Description of the task: Every line below needs to be reproduced exactly.

Pixel coordinate grounding data:
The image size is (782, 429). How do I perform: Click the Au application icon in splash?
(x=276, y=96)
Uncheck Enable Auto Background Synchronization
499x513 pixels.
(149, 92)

Result:
The image size is (782, 429). How do I perform: Click the Au application icon in splash?
(x=276, y=96)
Uncheck Enable Auto Background Synchronization
499x513 pixels.
(149, 92)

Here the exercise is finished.